§ Work request
After locating the line containing "Select the Кошелек wallet tab" in the entries below, please write out that line and the rest through the end exactly. Omit pictures.

§ Given entries
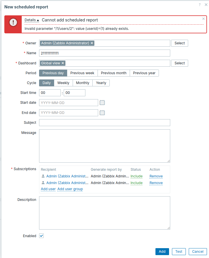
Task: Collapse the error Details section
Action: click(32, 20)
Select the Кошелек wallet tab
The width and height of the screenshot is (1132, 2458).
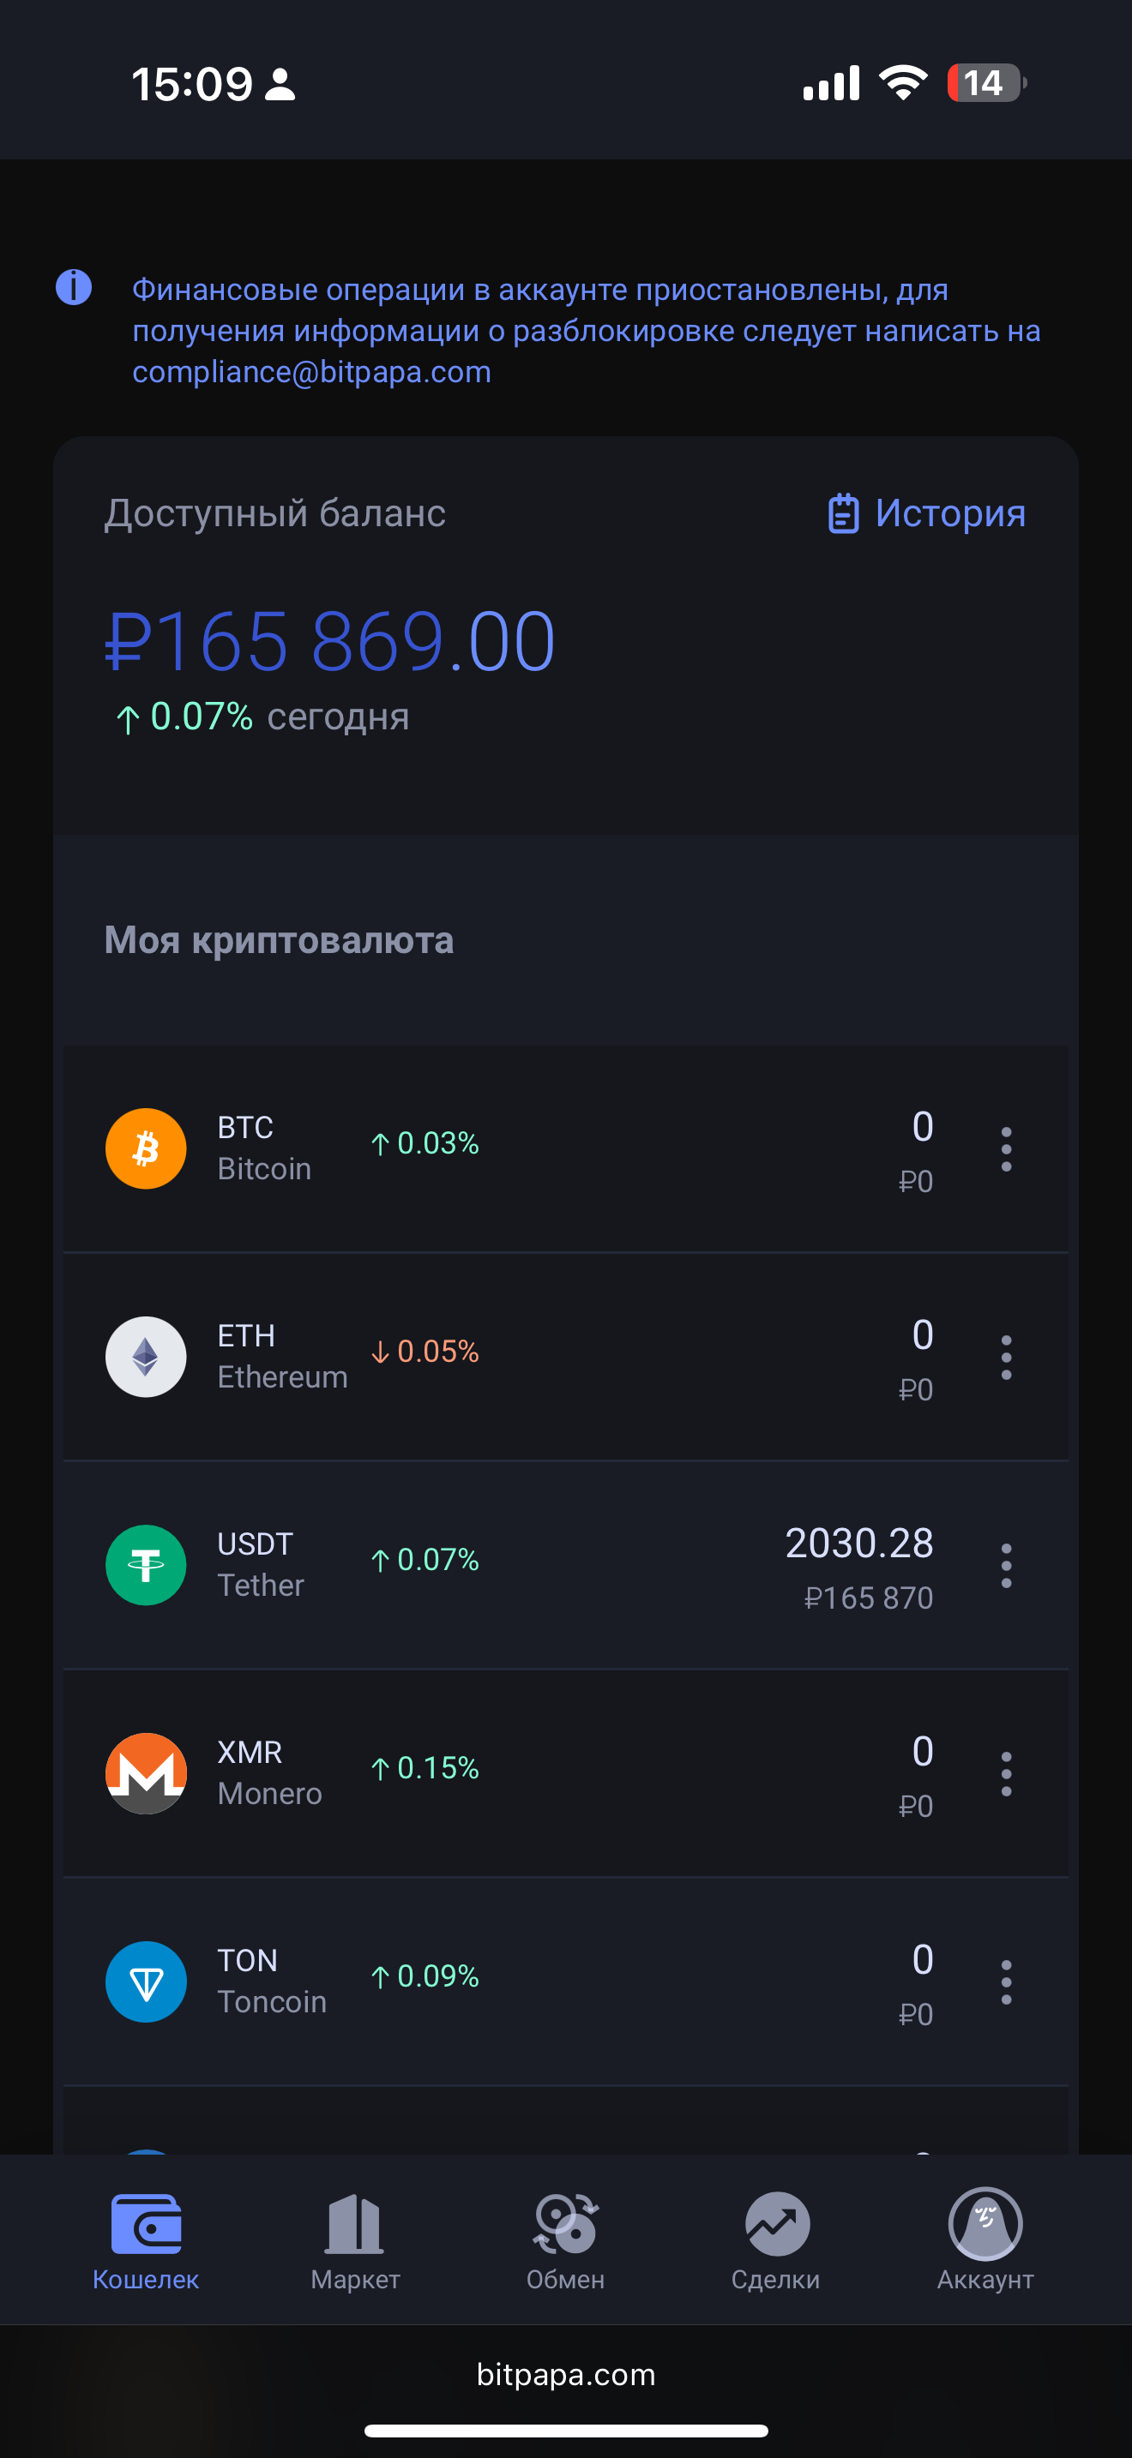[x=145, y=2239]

§ Solution
Select the Кошелек wallet tab
The width and height of the screenshot is (1132, 2458).
[x=145, y=2239]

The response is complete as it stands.